11 juin 2017… Ah mais non, nous sommes en réalité le 05 novembre. C’est dingue comme j’ai toujours l’art de titiller mon planning ! On dirait que je le fais exprès, histoire de raturer les pages de mon Bullet Journal.  Je suis pourtant quelqu’un d’organisée, planifiant à l’avance les articles de mon blog, prenant le temps de peser mes mots afin de vous attirer en douceur dans les pages des auteurs dont j’aime partager les écrits. Mais comment est-ce possible ?  Petit changement de programme donc, même si nous ne sommes plus le 11 juin. Léger glissement de terrain… dérapage vers cette date qui ne me parle pas spécialement, outre peut être ce nombre 11, indirectement connecté à une série d’attentats tristement célèbres. Oui, aujourd’hui, j’avais prévu d’aborder avec vous « La voleuse de livres » du très touchant Markus Suzak, mais … venant de refermer ENCORE un livre de Matthieu Biasotto, il me fut impossible d’attendre pour partager à chaud mes impressions sur ce thriller on ne peut plus surprenant.

Résumé

Il est des jours que rien ne peut effacer, pas même le temps. Des jours sombres, si noirs qu’ils reviennent nous torturer, laissant planer leur ombre sur nos existences fragiles. Le 11 juin, elle a tout perdu, au point de s’égarer. Puisque la vie n’attend pas et que le passé semble insurmontable, elle s’est fait une promesse.

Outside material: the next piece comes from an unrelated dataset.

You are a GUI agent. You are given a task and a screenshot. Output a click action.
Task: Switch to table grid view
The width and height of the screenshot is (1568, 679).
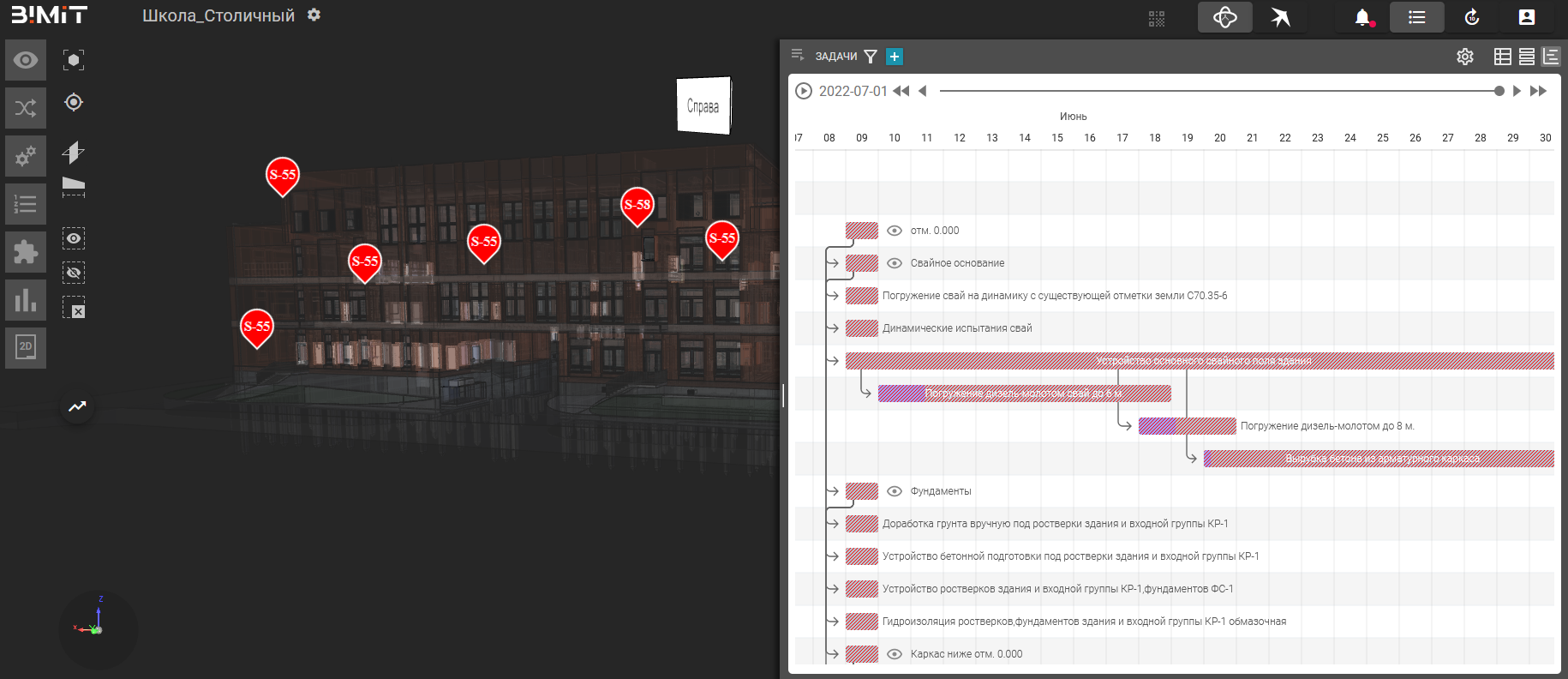(1502, 57)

Déchirée entre la peur d’oublier et le besoin viscéral de libérer son âme, ce qu’elle va faire de cette journée lui appartient. Et ce qu’elle s’apprête à vivre risque de la marquer pour toujours, parce que parfois, les choses ne se passent pas comme prévu.

C’était un 11 juin et cette promesse, vous ne l’oublierez jamais.

Pourquoi lire 11 juin ?

Et bien quand l’auteur vous dit que cette date vous ne l’oublierez jamais… Alors disons que vous ne l’oublierez jamais ! Attendez… J’essaye de vous plonger dans le décor (mais juste pour vous mettre l’eau à la bouche, promis !). Imaginez « Elle », notre héroïne, une nana perdue, complètement déprimée, un peu (beaucoup) au bout de sa vie et pourtant décidée à se reprendre en mains.

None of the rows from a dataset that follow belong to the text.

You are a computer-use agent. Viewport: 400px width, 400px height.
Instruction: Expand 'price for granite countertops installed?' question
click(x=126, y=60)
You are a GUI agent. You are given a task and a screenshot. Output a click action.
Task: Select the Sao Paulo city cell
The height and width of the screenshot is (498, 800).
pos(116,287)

Ses intentions y sont, certes… Mais quand elle croise sur sa route cet espèce de beau gosse qui, par le plus grand des hasards (si si, j’insiste !), lui fait le coup  de « Pitié, ma voiture est en panne, vous n’allez pas me laisser là ? », elle a la force de lui tenir tête préférant continuer son chemin. Puis quand cet espèce de… (oups, reste calme Marie, reste calme) la relance avec le: « Ne me laissez pas tomber, pitié, pas aujourd’hui ! Surtout pas aujourd’hui » et qu’aujourd’hui n’est autre que le 11 juin… Et bien « elle », touchée par cette date, finit par le laisser monter à bord.

Chut ! je blogue...Purée, mais est-ce qu’on fait entrer quelqu’un qu’on ne connaît pas dans sa voiture, je vous le demande moi ? Qui plus est alors que l’on se trouve à des kilomètres de la moindre civilisation. Non mais où va-t’on ? Elle n’a jamais regardé de thrillers celle-là ? Je veux bien admettre que la dépression nous pousse dans des décisions parfois stupides, mais  The Hitcher, tout le monde connaît, enfin, pas elle apparemment !

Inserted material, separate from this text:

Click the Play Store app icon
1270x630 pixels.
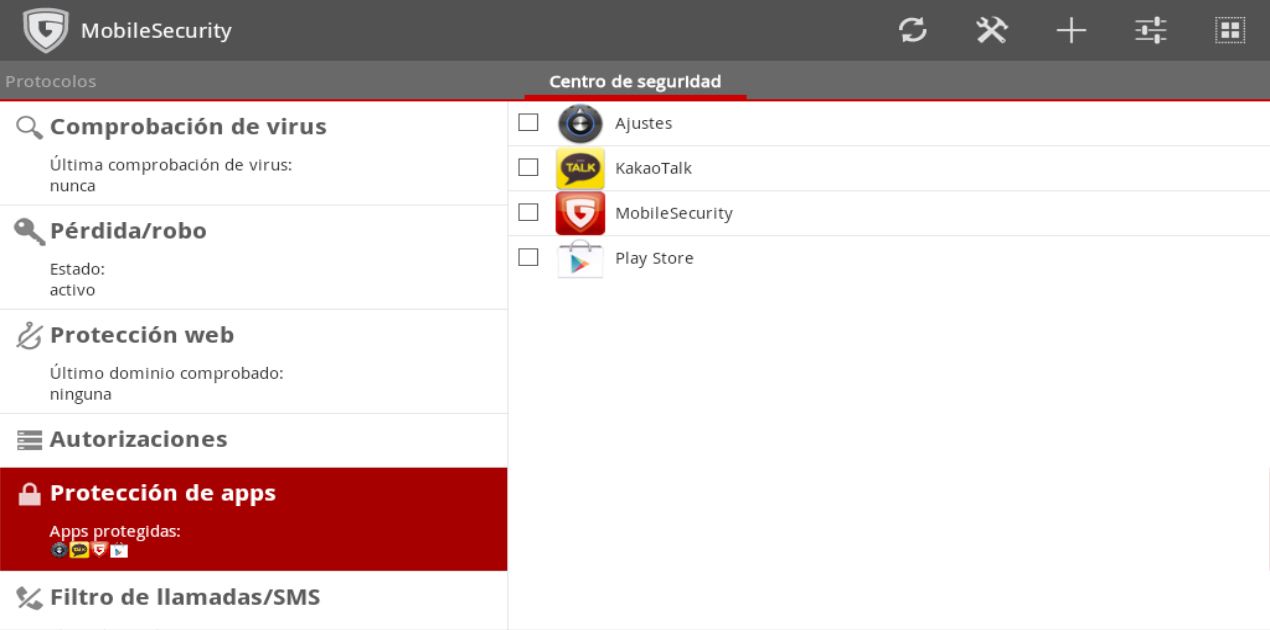click(x=580, y=258)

Et évidemment c’est qui qui en ajoute une couche en jouant avec nos nerfs de chapitre en chapitre ? C’est Monsieur Biasotto en personne ! Pourtant on lui pardonne car la subtilité de cet écrivain ne peut pas nous laisser indifférent. Tout est calculé. Chaque fait se déroule au moment opportun.  Par exemple, je ne suis pas restée insensible au petit clin d’oeil qu’il a porté au groupe Aaron avec ce judicieux morceau qu’est « U-turn (lily) ». Cette chanson prenant tellement de valeur au fil des pages, bravo, quelle perspicacité ! Merveilleux choix en tous points !!!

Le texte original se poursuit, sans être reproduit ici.